• [TASK BRIEF]
Return the entries below from the line with "Describe the element at coordinates (32, 361)" to the line with "Looking at the image, I should click on (210, 23).", reproducing each line without alteration, and return nothing else.

**** RECORDS TO USE

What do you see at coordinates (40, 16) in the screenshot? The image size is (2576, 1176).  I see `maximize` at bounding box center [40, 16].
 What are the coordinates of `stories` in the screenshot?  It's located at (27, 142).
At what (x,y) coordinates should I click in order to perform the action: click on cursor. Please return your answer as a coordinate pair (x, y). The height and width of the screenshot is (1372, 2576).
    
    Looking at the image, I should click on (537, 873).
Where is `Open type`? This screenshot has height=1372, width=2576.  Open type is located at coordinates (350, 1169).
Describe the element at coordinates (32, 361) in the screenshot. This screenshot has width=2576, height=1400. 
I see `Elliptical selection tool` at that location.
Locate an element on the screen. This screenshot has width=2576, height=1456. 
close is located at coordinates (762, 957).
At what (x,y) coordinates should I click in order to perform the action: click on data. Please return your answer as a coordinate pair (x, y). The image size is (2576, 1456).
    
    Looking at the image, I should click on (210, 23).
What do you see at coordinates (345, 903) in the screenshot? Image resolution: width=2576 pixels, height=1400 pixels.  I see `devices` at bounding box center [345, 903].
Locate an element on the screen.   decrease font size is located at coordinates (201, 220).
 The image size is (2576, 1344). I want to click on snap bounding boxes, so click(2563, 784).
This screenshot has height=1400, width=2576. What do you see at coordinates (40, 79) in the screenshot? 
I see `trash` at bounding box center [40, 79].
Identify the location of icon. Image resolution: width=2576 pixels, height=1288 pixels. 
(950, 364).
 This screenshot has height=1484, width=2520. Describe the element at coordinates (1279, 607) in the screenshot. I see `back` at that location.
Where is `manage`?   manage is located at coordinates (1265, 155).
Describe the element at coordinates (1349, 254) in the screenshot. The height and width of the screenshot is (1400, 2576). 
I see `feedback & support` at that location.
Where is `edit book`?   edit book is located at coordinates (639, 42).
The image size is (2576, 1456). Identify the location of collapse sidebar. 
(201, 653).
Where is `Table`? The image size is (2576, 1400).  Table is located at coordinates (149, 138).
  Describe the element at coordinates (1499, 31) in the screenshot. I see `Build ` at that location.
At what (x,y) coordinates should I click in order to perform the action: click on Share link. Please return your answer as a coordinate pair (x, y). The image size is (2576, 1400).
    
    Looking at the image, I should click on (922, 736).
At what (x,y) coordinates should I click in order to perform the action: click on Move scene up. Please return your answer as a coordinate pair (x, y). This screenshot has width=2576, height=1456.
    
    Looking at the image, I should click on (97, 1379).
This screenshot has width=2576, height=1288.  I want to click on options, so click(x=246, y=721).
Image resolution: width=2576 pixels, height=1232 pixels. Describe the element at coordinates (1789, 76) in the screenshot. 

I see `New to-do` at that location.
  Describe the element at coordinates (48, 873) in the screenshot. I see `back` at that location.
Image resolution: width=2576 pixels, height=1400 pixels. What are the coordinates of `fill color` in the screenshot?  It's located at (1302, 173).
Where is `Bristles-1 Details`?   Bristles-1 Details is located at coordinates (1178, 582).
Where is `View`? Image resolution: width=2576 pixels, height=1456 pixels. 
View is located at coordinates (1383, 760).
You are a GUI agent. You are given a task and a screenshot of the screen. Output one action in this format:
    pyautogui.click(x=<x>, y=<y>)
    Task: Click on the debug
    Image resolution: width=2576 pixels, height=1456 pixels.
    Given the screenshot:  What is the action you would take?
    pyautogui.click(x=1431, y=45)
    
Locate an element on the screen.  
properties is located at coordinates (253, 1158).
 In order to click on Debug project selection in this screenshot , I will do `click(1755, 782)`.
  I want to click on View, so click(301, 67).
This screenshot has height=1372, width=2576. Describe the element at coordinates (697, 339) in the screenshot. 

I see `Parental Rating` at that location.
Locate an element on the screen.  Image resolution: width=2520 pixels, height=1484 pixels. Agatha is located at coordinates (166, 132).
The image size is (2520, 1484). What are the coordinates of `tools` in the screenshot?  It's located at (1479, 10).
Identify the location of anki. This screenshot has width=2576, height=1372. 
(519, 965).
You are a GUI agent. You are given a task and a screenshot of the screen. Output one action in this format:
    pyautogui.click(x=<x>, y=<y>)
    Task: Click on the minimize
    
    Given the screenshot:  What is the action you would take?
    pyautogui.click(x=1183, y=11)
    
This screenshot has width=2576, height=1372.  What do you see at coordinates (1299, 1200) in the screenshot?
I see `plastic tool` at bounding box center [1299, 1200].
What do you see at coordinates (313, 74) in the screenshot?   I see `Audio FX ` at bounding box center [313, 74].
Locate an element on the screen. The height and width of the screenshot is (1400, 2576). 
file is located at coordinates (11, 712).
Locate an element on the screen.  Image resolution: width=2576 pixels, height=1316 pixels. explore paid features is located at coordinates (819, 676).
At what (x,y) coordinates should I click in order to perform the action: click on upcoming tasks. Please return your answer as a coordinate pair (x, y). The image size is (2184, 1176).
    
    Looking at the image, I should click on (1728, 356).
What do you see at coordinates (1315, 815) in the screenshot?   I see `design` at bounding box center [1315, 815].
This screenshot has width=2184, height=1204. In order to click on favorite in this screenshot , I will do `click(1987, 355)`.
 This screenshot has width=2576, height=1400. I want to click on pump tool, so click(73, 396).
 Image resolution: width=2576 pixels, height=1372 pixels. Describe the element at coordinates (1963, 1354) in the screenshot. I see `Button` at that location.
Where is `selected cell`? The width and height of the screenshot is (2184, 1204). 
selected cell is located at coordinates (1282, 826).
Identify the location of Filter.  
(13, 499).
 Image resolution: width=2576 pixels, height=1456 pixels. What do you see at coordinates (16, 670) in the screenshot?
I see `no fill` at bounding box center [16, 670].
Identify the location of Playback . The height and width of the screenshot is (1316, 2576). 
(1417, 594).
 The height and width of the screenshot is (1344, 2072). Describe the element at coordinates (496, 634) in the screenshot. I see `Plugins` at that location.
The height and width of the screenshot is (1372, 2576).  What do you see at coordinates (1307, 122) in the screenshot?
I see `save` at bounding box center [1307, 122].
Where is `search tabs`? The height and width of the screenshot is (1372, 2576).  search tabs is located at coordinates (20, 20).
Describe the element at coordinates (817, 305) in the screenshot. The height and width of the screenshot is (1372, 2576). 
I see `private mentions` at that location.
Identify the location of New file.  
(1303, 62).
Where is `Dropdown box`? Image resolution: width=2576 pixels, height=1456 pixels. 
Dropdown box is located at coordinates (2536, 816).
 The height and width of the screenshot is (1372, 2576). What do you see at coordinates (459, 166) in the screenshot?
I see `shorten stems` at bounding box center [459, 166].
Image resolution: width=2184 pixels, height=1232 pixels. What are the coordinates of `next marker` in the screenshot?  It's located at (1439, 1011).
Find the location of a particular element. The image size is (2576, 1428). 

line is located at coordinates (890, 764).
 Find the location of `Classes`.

********

• [RESPONSE]
Describe the element at coordinates (32, 361) in the screenshot. This screenshot has width=2576, height=1400. 
I see `Elliptical selection tool` at that location.
Locate an element on the screen. This screenshot has width=2576, height=1456. 
close is located at coordinates (762, 957).
At what (x,y) coordinates should I click in order to perform the action: click on data. Please return your answer as a coordinate pair (x, y). The image size is (2576, 1456).
    
    Looking at the image, I should click on (210, 23).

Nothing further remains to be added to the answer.